COMMUNAUTAIRE, SYNDICATS ET COMPAGNIE : PRIVATISATEURS MALGRÉ EUX —

COMMENT FAIRE DE LA PRIVATISATION COMME MONSIEUR JOURDAIN DE LA PROSE

Débattre du fond des choses, ça veut dire se poser des questions sur le rôle que syndicats, organismes communautaires, regroupements, entreprises d'économie sociale, organismes artistiques et autres ont été amenés à jouer, par une série de glissements progressifs et « progressistes » du désir de rendre service, dans ce qui s'appelle en termes techniques le « third-party government », le « gouvernement par les tiers » .
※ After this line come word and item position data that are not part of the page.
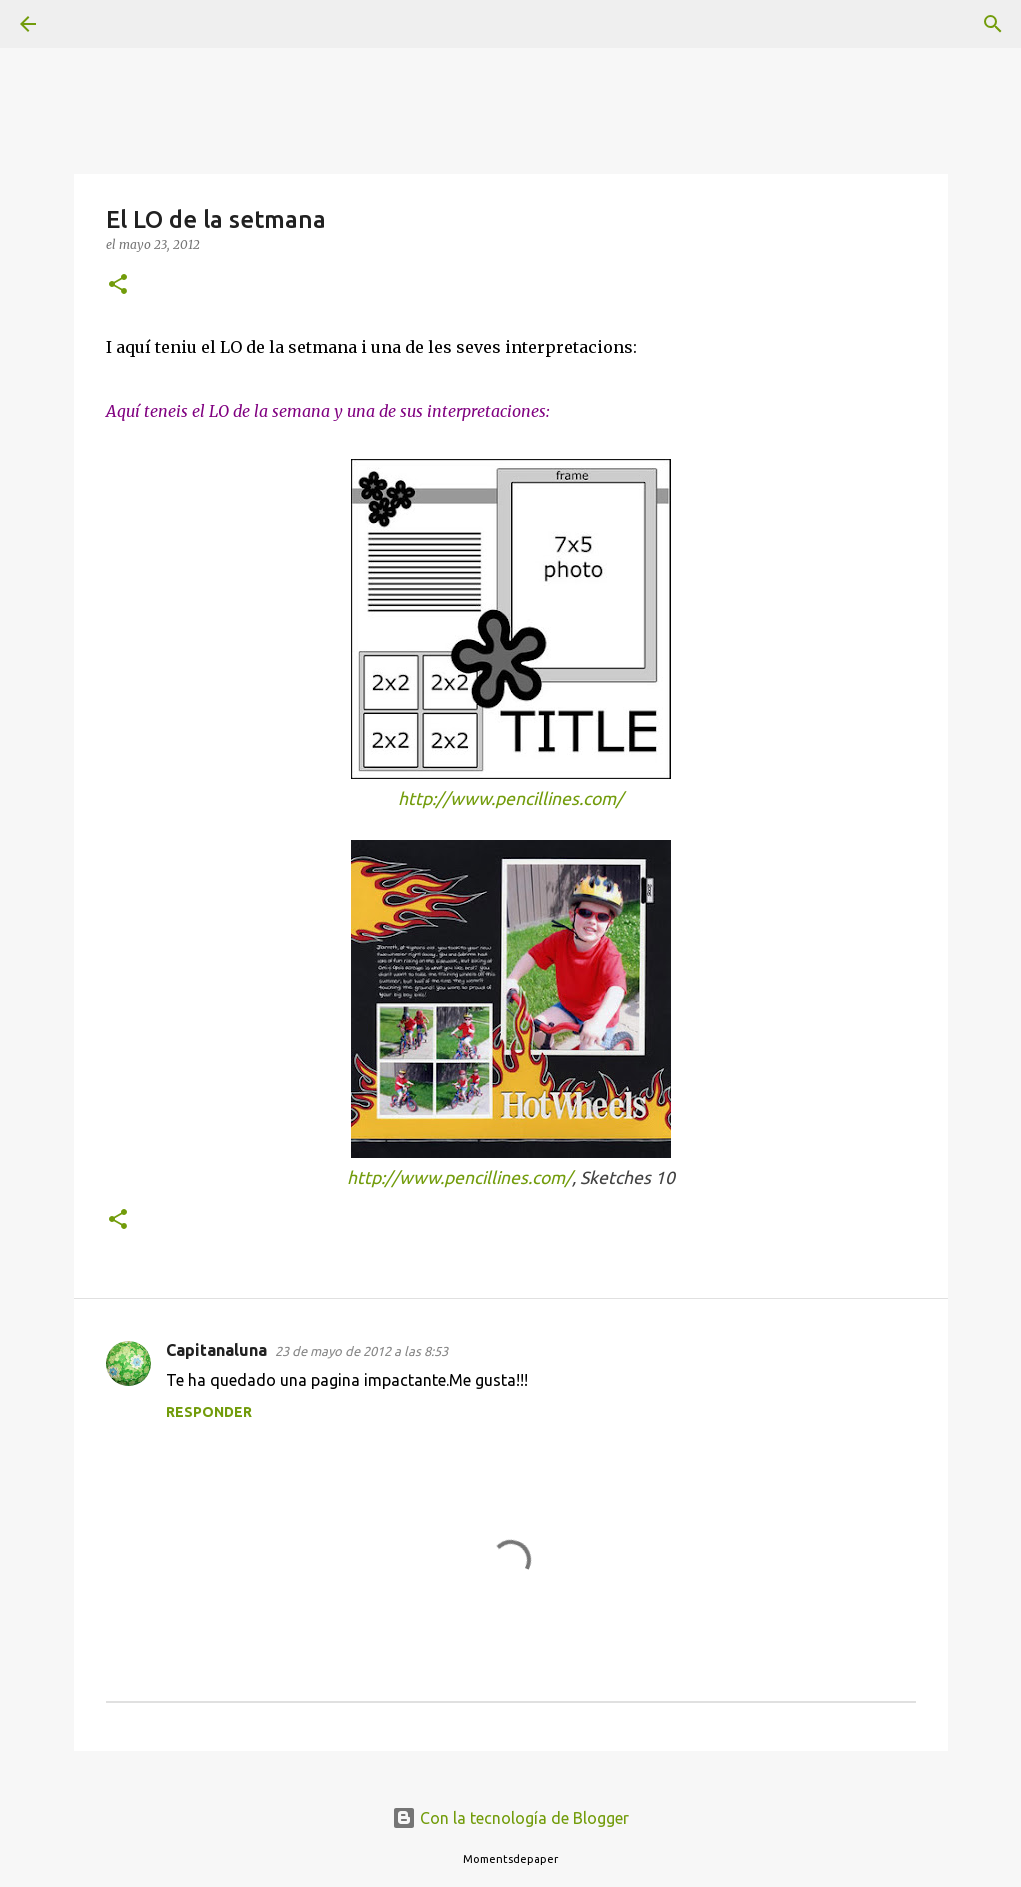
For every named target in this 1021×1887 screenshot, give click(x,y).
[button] (118, 285)
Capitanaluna (216, 1350)
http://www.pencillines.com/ (510, 798)
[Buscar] (84, 24)
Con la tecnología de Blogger (510, 1818)
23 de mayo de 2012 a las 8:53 (361, 1351)
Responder (209, 1412)
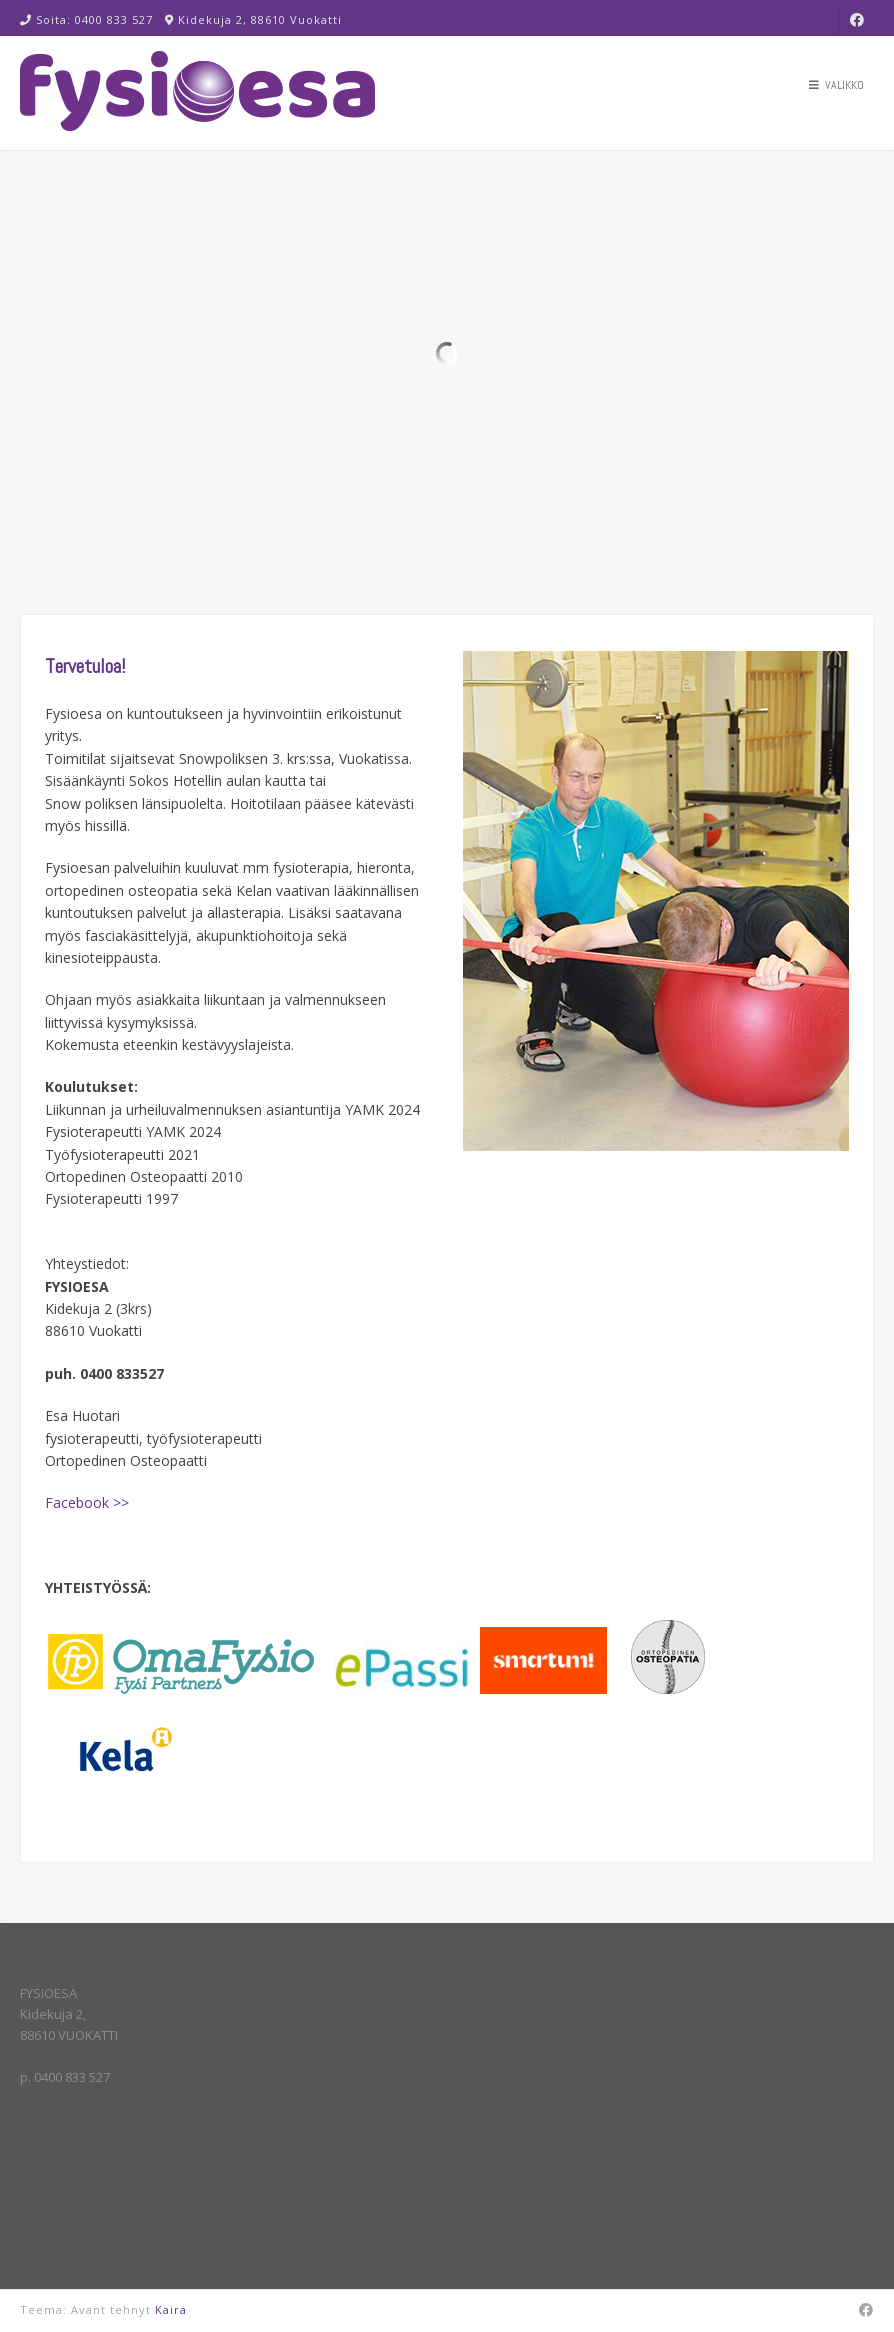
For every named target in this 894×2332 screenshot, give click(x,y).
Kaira (171, 2309)
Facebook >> (87, 1502)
En effet, qu'elles le veuillent ou non, qu'elles en soient conscientes ou non, des centaines, voire des milliers, de personnes bien intentionnées, adhérant aux « orientations » (on devrait plutôt parler de dérives que d'orientations !) qui ont cours chez la plupart des « organismes de la société civile » sont fermement (et souvent irréversiblement) engagées sur une pente fort savonneuse : la « livraison » de services à caractère public (le loisir, l'alphabétisation, l'intégration des nouveaux arrivants, l'éducation populaire, le développement local et régional, le soutien aux arts, les services sociocommunautaires, etc.) par des entités privées financées à même les deniers publics. L'éventail de ces entités privées est fort vaste : des simples « regroupements de citoyens » jusqu'à des « puissances » financières comme le Fonds de solidarité FTQ, en passant par les « organismes de bienfaisance », le « mouvement communautaire autonome » et les entreprises d'économie dite sociale. Toutes fonctionnent, en tout ou en partie, grâce aux fonds publics, soit directement grâce à des subventions, soit indirectement par le biais de contributions dites privées, mais assorties de diverses exonérations fiscales. La question devrait se poser : comment des organisations qui, il y n'y a pas si longtemps, parlaient de « casser le régime », voire de « prendre le pouvoir » en sont-elles venues à se transformer en sous-traitants de l'État et, dans une certaine mesure, en laboratoire des privatisations envisagées par les gouvernements et les administrations publiques ? Plusieurs ont parlé de capitulation ; certains ont parlé de trahison ; d'autres encore ont prétendu que tout cela était le résultat de l'infiltration de diverses organisations par les services dits de sécurité… on pourra en reparler à l'occasion.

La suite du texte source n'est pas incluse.